• _Work to complete_
Filter the entries for lines with the word "agent".

• _Information given_
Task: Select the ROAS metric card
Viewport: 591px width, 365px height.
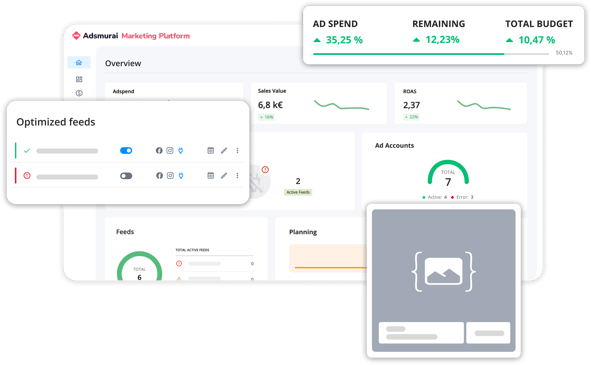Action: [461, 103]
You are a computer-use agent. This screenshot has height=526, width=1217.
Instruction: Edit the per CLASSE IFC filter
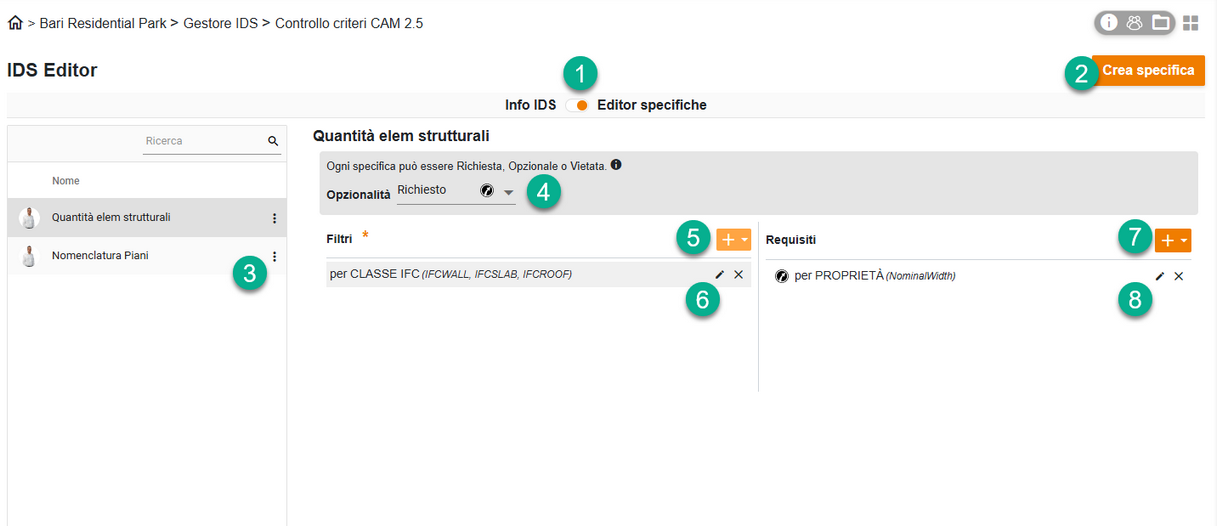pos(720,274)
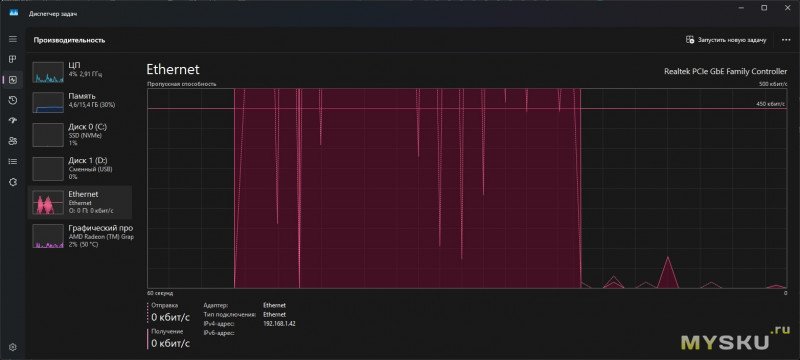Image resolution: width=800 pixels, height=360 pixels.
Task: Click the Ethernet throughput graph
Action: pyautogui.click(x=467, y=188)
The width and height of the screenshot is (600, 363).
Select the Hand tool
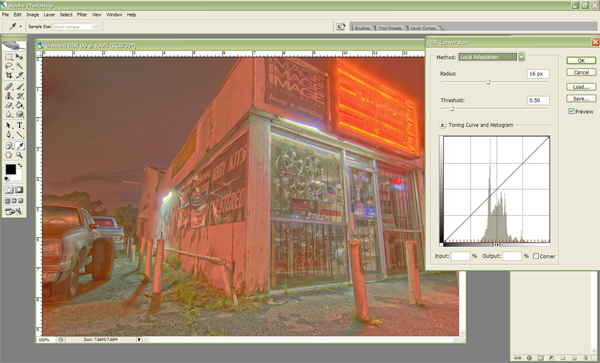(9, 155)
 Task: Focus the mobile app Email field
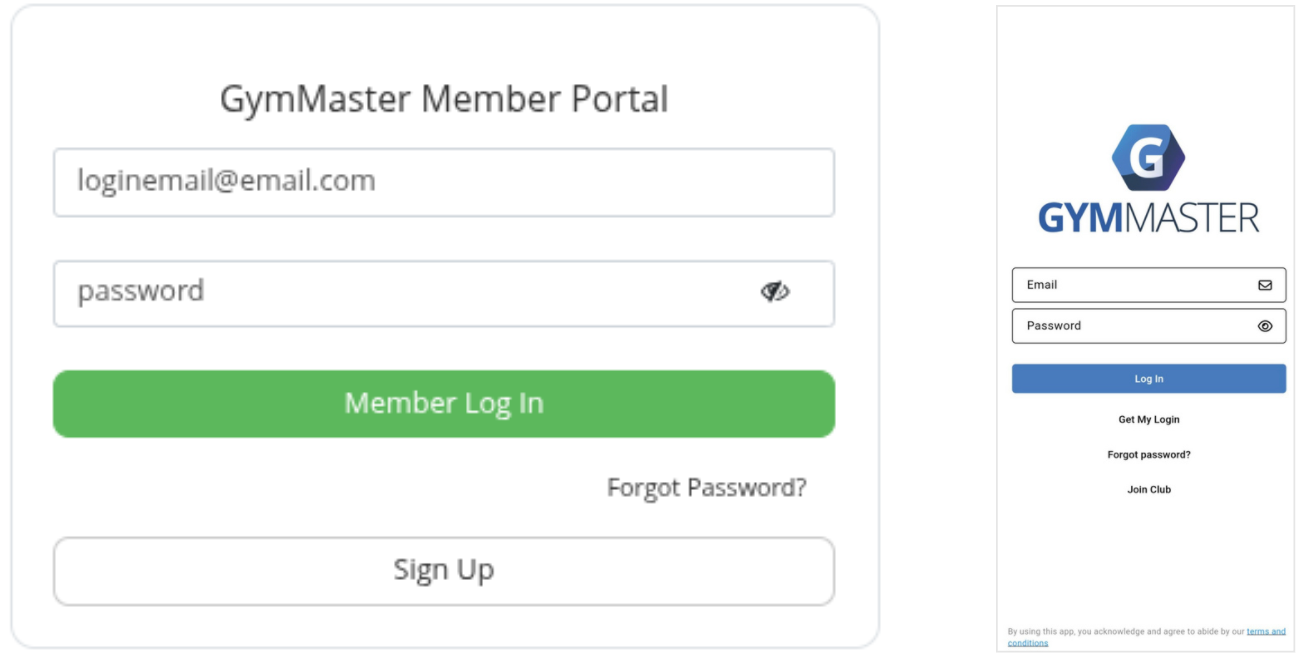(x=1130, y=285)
--
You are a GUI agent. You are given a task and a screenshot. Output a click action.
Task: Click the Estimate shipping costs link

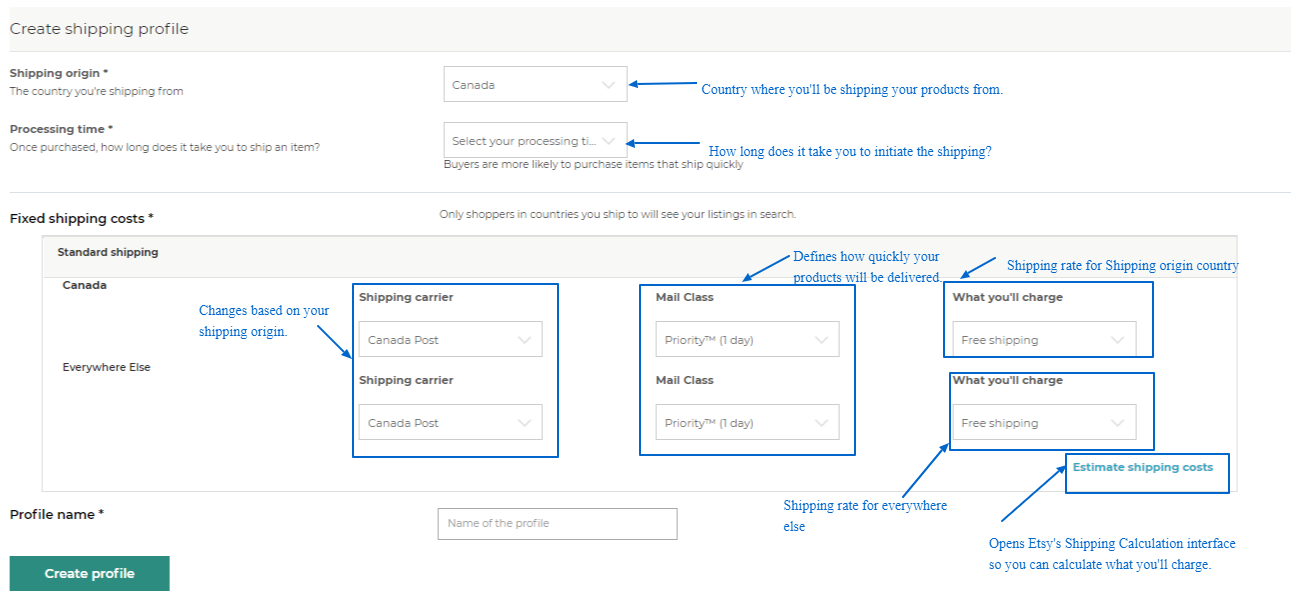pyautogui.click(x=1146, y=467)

• _Answer area_
You are a computer-use agent. This screenshot has height=526, width=1217.
You are a GUI agent. You are given a task and a screenshot. Output a click action.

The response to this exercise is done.